England’s Ian Poulter said the visitors will try to turn that to their advantage, as Europe’s women did in the Solheim Cup matches in Ohio this month.

“It’s a different scenario that we are going to experience and hopefully we can pull all of the energy from that that we need,” he said. “Hopefully we can do just exactly what the girls did.”

Poulter says the “magic sauce” for Europe has been team chemistry — something US captain Stricker is trying to build on a squad featuring six rookies and the feuding duo of Brooks Koepka and Bryson DeChambeau.

Koepka has insisted he’ll be ready to tee it up despite injuring his left wrist hitting out of the rough at the US PGA Tour Championship this month.

The four-time major champion raised eyebrows with an interview with Golf Digest in which he suggested team bonding might not be up his alley.

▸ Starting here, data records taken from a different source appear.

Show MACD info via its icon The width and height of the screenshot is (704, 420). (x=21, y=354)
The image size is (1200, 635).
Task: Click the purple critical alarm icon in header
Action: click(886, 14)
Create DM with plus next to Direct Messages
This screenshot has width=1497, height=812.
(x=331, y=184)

Stricker has downplayed the threat of dissension on a team that features other multiple major winners in Dustin Johnson, Collin Morikawa and Jordan Spieth, major champions Justin Thomas and DeChambeau as well as Tokyo Olympic champion Xander Schauffele and PGA Tour playoffs champion Patrick Cantlay along with Daniel Berger, Scottie Scheffler, Harris English and Tony Finau.

World number one Jon Rahm of Spain spearheads the European challenge, joined by former No. 1 Rory McIlroy, Matt Fitzpatrick, Tommy Fleetwood, Viktor Hovland, Bernd Wiesberger, Garcia, Poulter and 2019 British Open champion Shane Lowry.

What they lack in world rankings power and major titles they might well make up for in Ryder Cup experience, with a combined 39 Ryder Cup appearances and 12 victories among them.